Lipella Pharmaceuticals (LIPO, Financial) has announced encouraging results from the second cohort of its Phase 2a multicenter trial exploring LP-310, an oral rinse formulation, aimed at treating oral lichen planus. Having achieved full enrollment across all three planned dose groups, the study noted significant improvements at the 0.50 mg dose level in a range of efficacy metrics, emphasizing LP-310's potential as a non-steroidal treatment option.
The trial, conducted across seven sites in the United States, has progressed to the final and highest dose cohort, with conclusive results anticipated by the second quarter of 2025. Key metrics demonstrated substantial progress, with the Investigator Global Assessment score dropping from 3.42 at baseline to 2.71 in the first week, further improving to 1.71 by the fourth week.

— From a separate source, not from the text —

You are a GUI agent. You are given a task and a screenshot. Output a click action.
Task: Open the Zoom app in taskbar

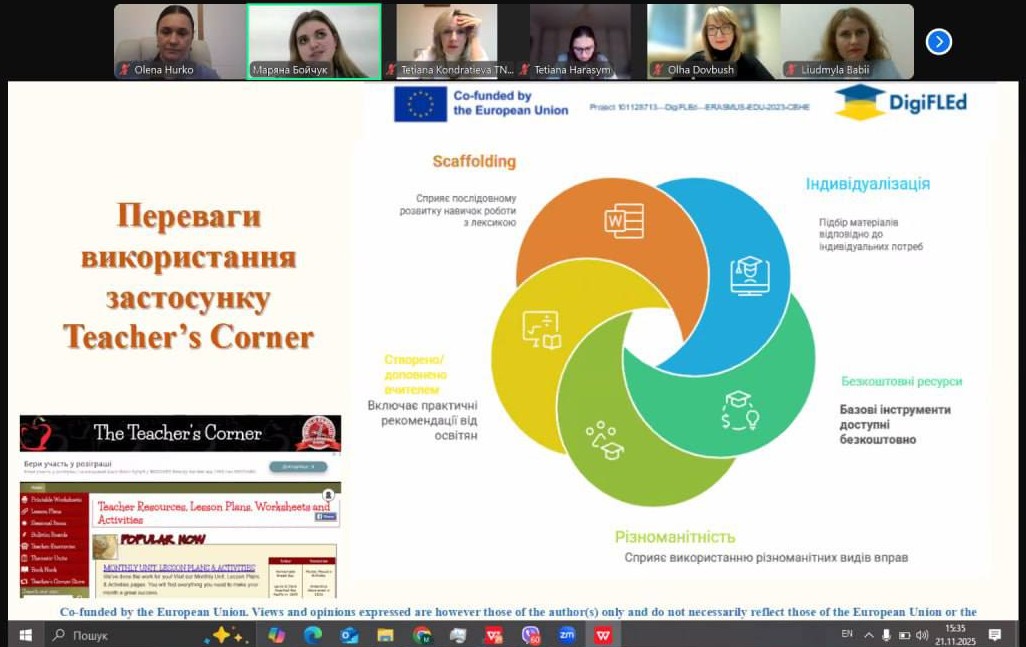coord(567,635)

Additionally, the Reticulation, Erythema, and Ulceration Score saw a decline from 26.91 at baseline to 17.02 within the initial week. Pain levels, measured on a numerical scale, showcased a positive trend, reducing from 6.42 to 4.25 in the first week, and further down to 2.25 by the fourth week.
Importantly, LP-310 continues to demonstrate a strong safety profile, with no serious adverse events reported and full adherence to the rinse regimen by all participants. Pharmacokinetic analyses confirmed that systemic exposure to tacrolimus remained undetectable, underscoring the localized effectiveness of the treatment.
With the trial's enrollment now complete, Lipella Pharmaceuticals plans to release final topline data from the 1.0 mg cohort in early 2025, setting the stage for future regulatory discussions and subsequent phases in clinical development.